WITH a large bushfire burning out of control and heading straight for them, residents in Wooloweyah and Angourie had a decision to make on Monday: stay and protect their property, or evacuate.

Wooloweyah resident Angus Suttor made the decision to remain and defend his property, and despite the strong gusty winds on Monday and today, he said the situation could have been much worse.

"The forecast was for a south-westerly wind which blew the fire closer to the coast which impacted Angourie more than Wooloweyah, so we were safe from anything dire until this morning when the wind turned around," he said.

"The fire at the top end of Wooloweyah burnt all the way through to the fire break put in place about a month ago.

"With the way the winds changed the situation could have been much worse if Mother Nature didn't play a good hand.

"I went to Angourie yesterday morning and because the Large Air Tanker had dropped fire retardant that was the real saving grace."

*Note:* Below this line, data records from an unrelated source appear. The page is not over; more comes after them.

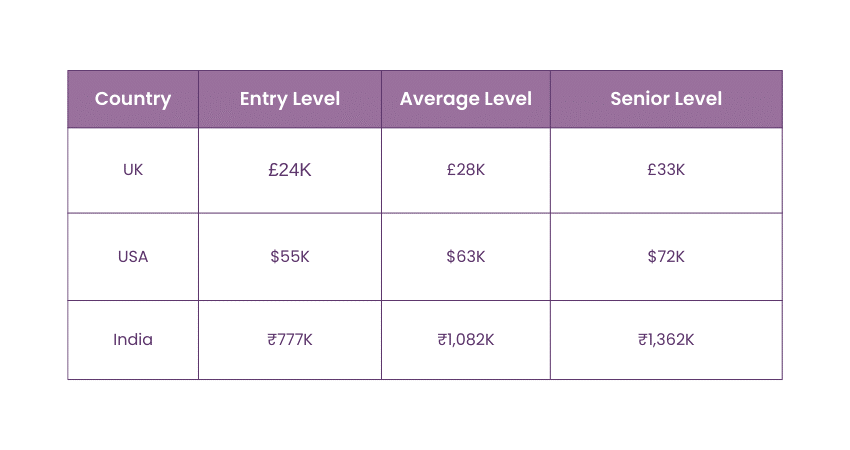850x450 pixels.
Task: Select the USA entry salary value $55K
Action: tap(290, 257)
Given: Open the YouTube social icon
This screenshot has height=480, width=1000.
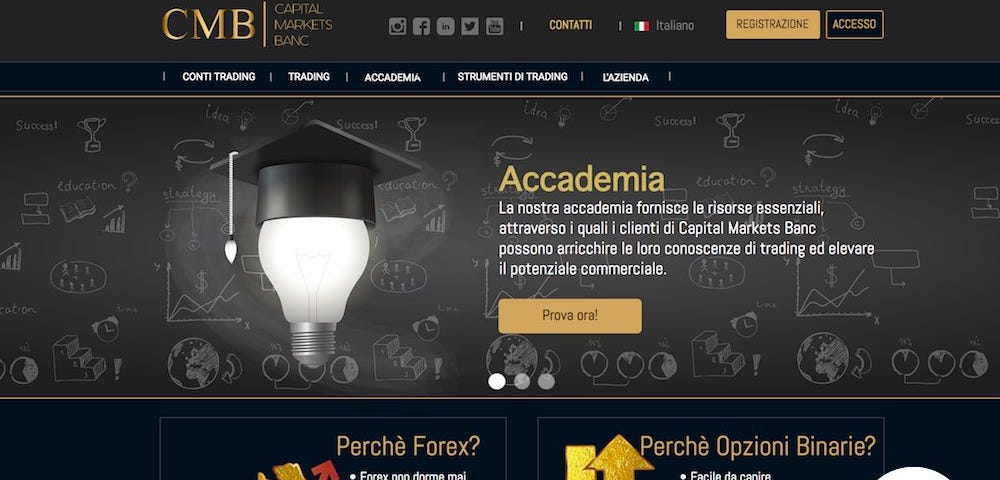Looking at the screenshot, I should 494,26.
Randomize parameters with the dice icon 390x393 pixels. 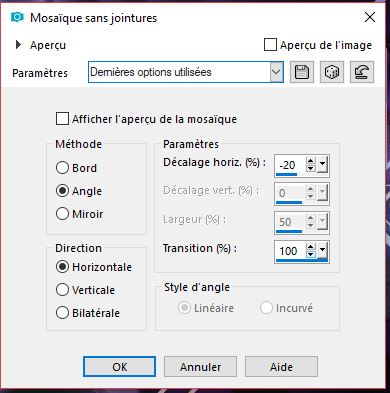click(332, 72)
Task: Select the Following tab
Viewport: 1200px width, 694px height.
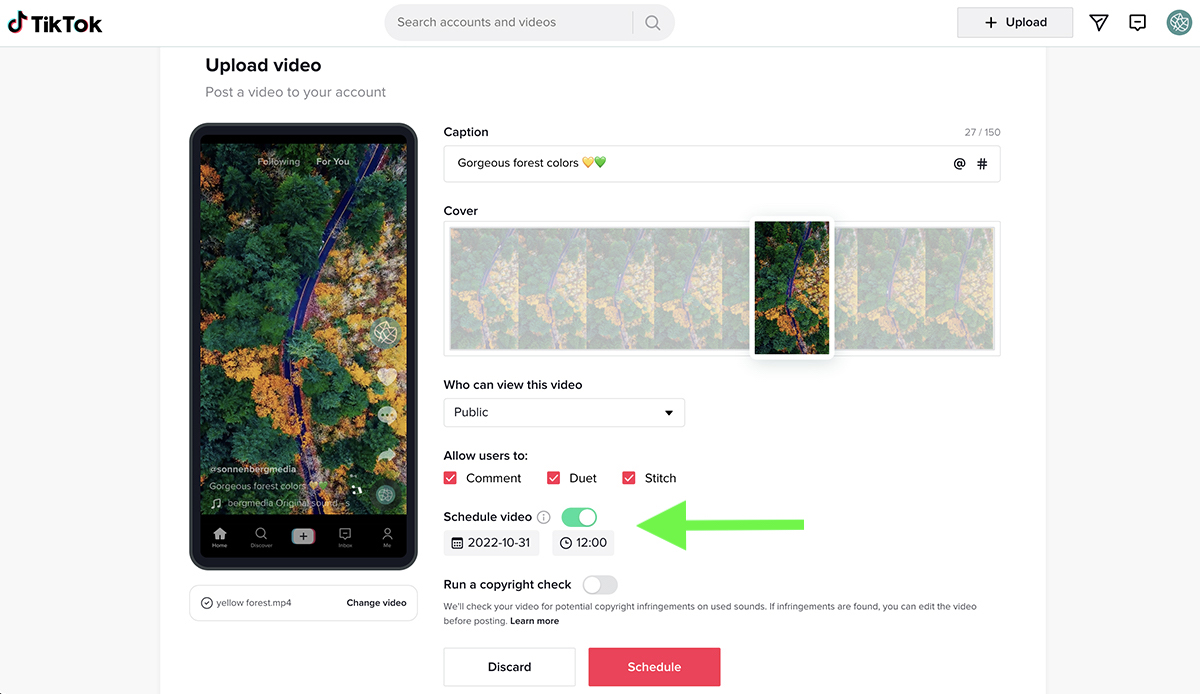Action: tap(278, 161)
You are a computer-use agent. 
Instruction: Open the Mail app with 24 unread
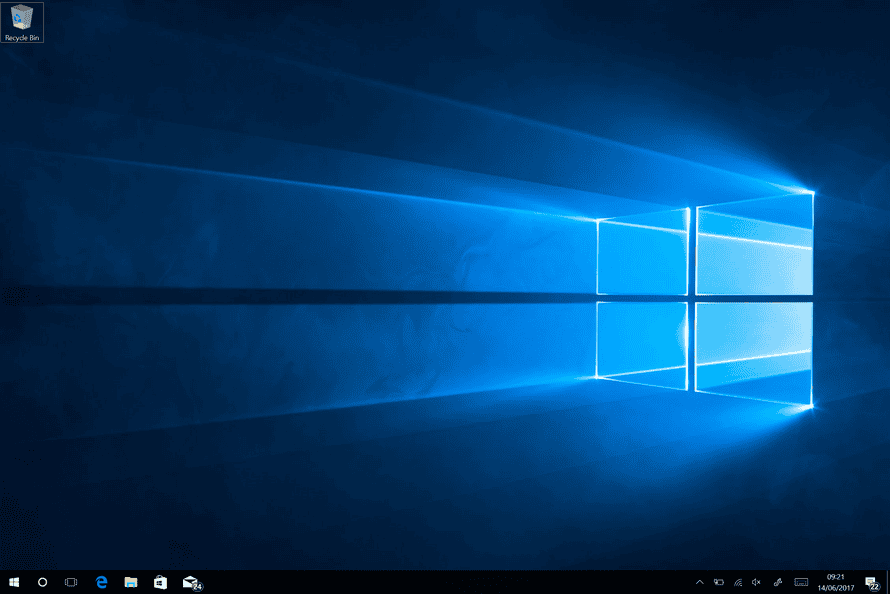point(190,581)
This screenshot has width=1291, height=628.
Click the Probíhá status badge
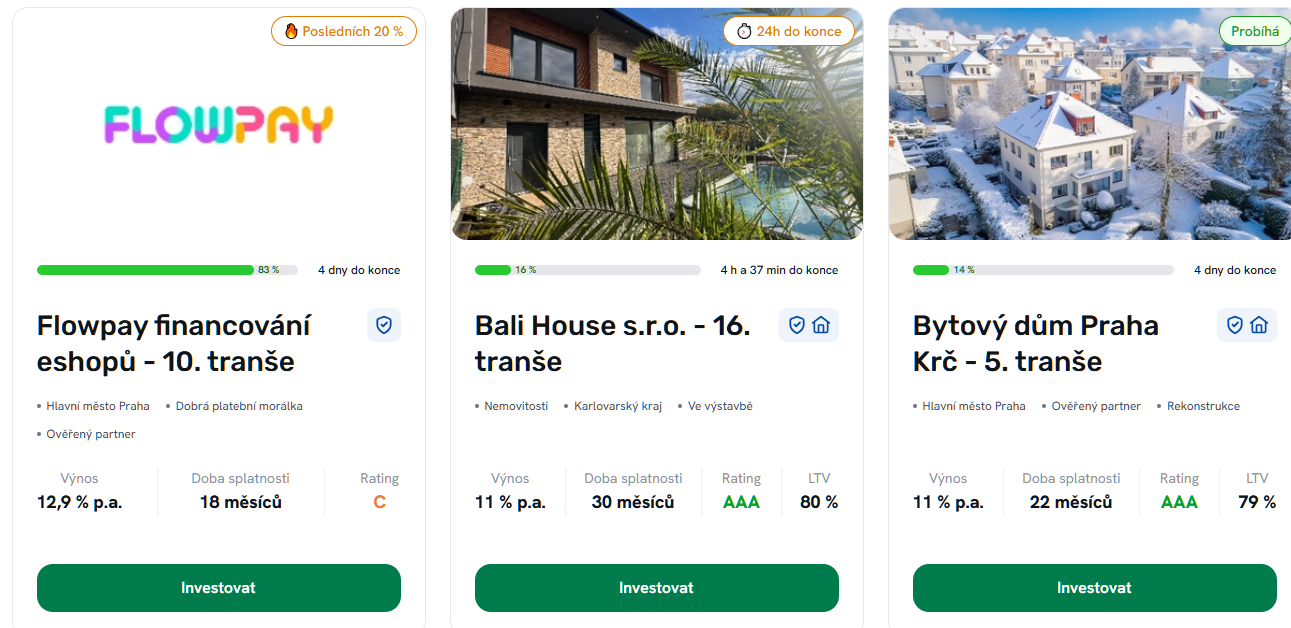tap(1254, 31)
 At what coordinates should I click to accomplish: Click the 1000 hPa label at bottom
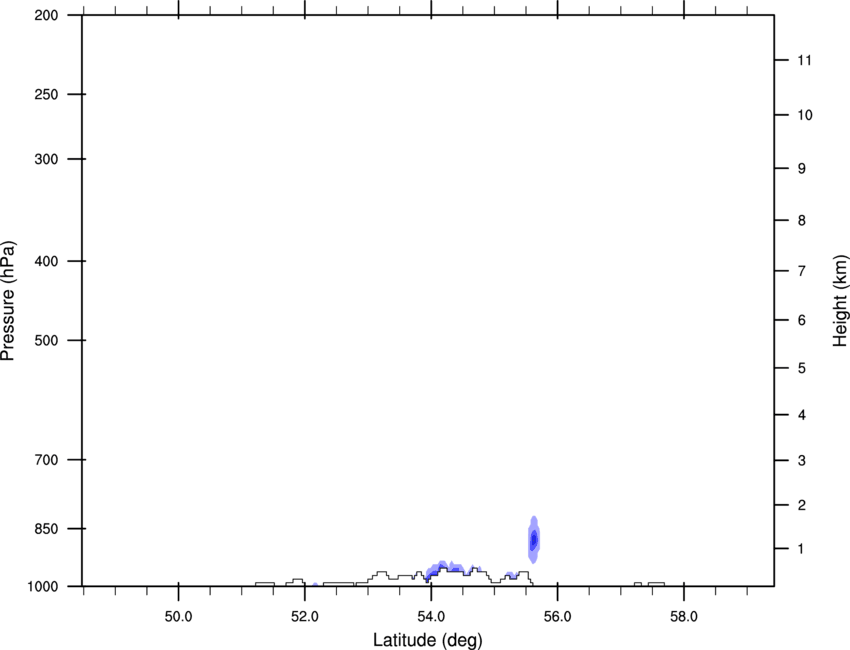coord(42,587)
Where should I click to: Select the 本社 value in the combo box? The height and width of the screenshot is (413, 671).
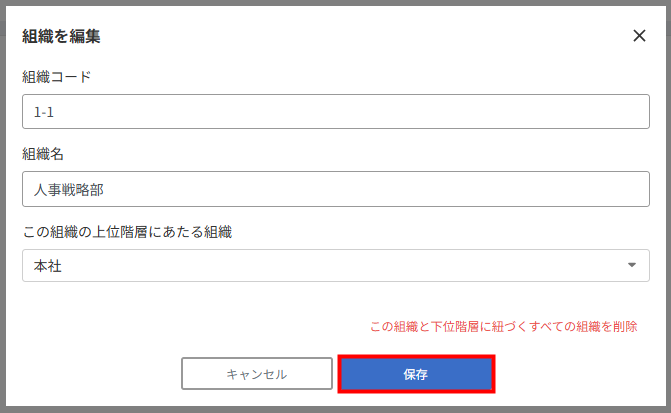pyautogui.click(x=48, y=266)
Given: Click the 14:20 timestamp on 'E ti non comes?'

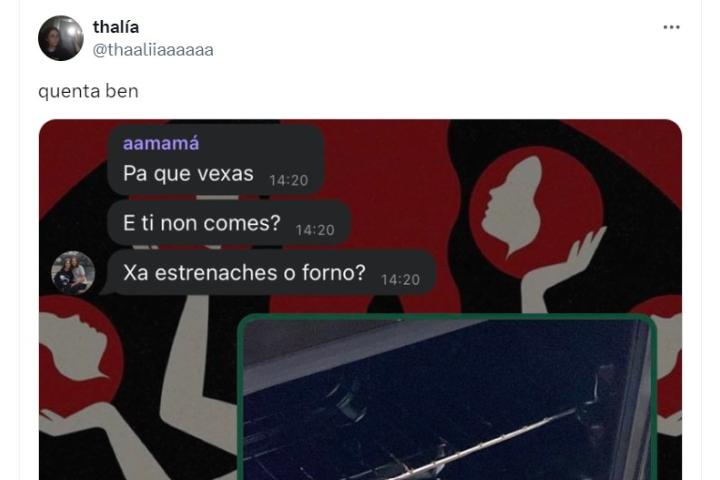Looking at the screenshot, I should 315,230.
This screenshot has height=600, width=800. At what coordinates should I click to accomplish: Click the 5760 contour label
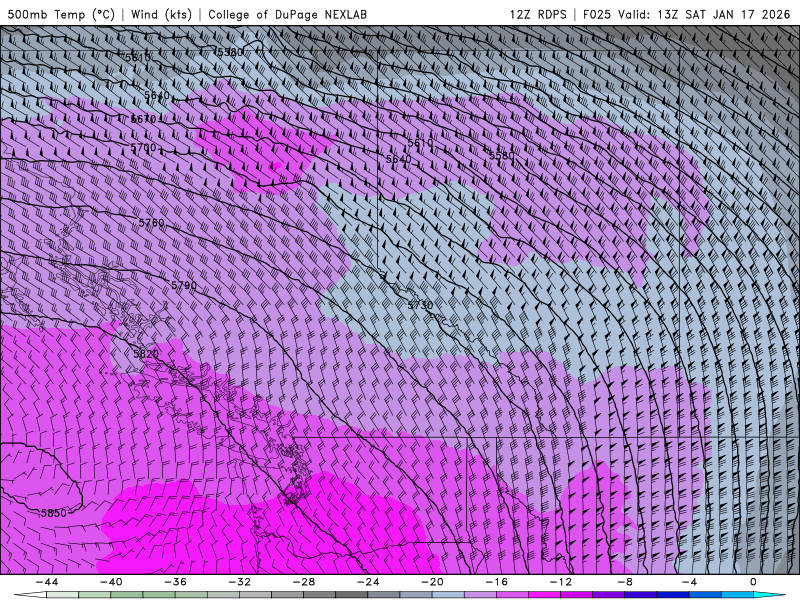click(152, 223)
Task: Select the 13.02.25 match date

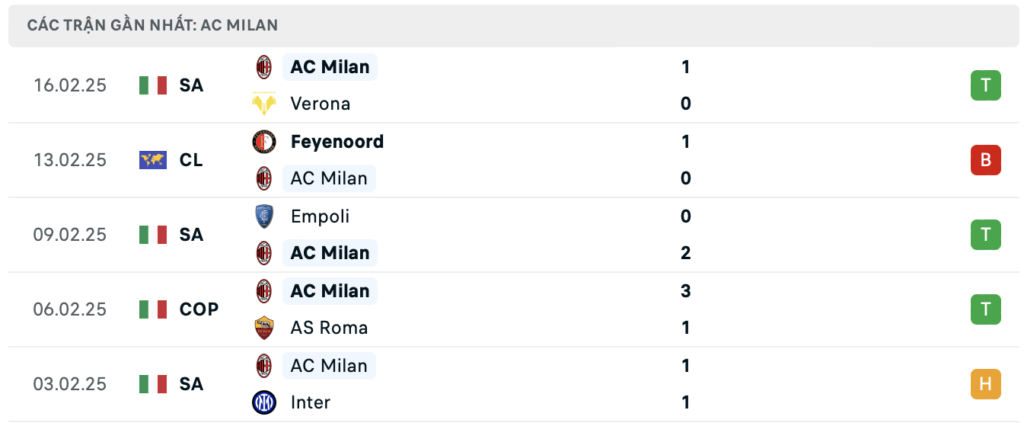Action: click(x=69, y=160)
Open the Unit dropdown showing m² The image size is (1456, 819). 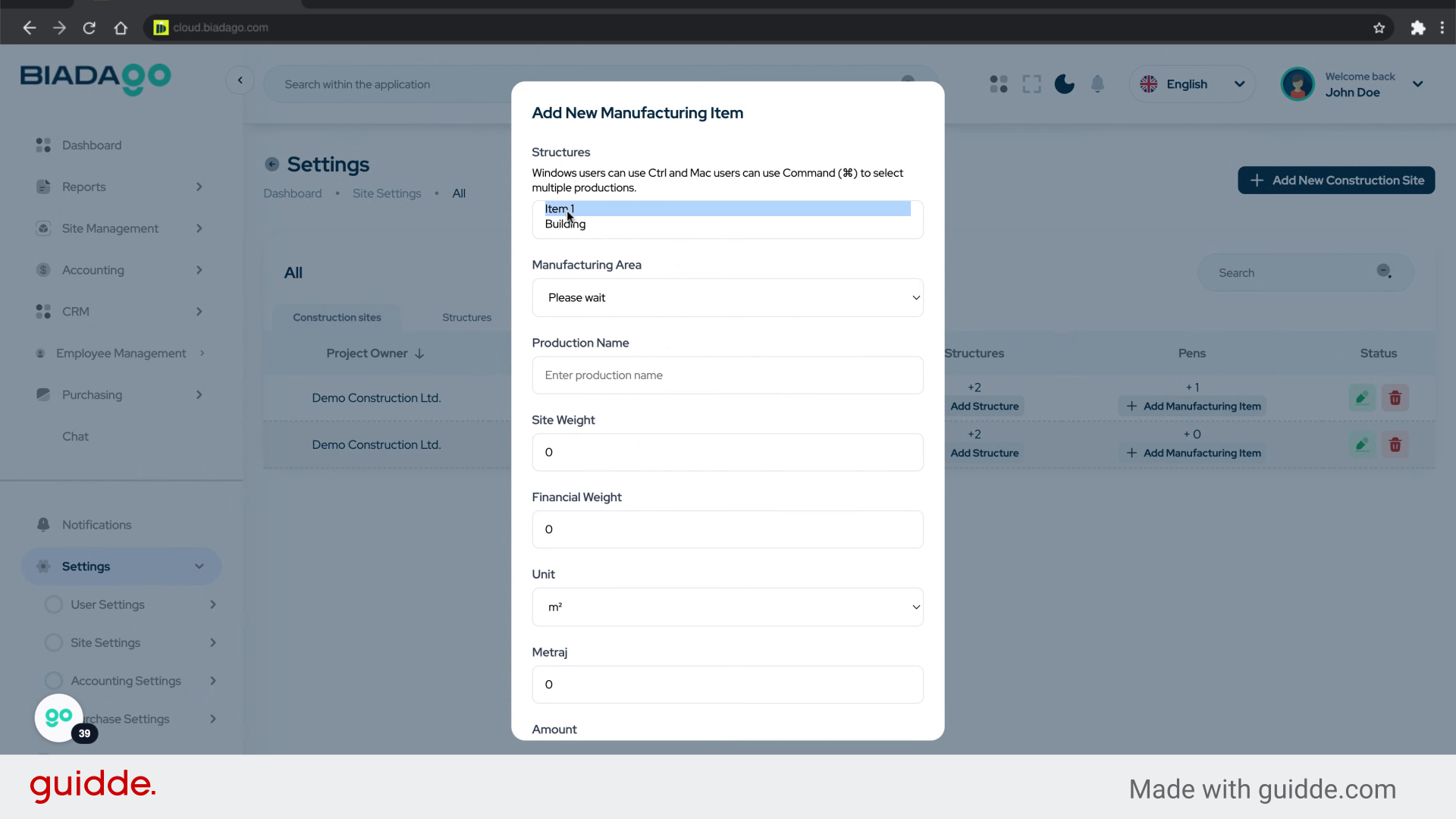(727, 607)
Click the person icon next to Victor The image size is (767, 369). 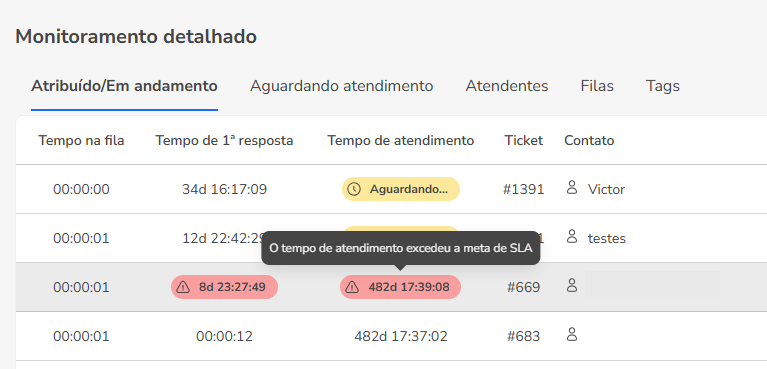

Aerial shot of the fire headed to Angourie and Wooloweyah.
Aerial shot of the fire headed to Angourie and Wooloweyah. RFS

Fellow Wooloweyah resident and Clarence Valley Councillor Peter Ellem evacuated with his family on Monday.

"Once an emergency was declared yesterday, people made their decisions to evacuate," he said.

"There were three sets of evacuations out of Wooloweyah through Monday afternoon and night, one under police escort.

"Even yesterday with spot fires around the lake, some who stayed to defend their homes worked with RFS teams to secure their homes and put out spot fires burning around the lake."

Lakes Boulevard resident Lou Gumb was not evacuated. She and her neighbours on both sides chose to stay in Wooloweyah.

Ms Gumb said it was a nervous time in Wooloweyah last night, but was confident the worst had passed.

"Everyone was really apprehensive," she said.

"You could hear the fire trucks coming and going all night checking for spot fires. My husband and I did rotating shifts of being awake just to be sure.

"You could tell how close it was from the orange in the night sky.

"When the winds picked up about 10 o'clock this morning the smoke was just intense, it was incredible.

"There was a feeling of what's going to happen next. But talking to the RFS, they were so grateful there was next to no wind during the night and coming from the southwest it blew the fire towards the coast. So all the fuel had burnt out already in the safest possible way."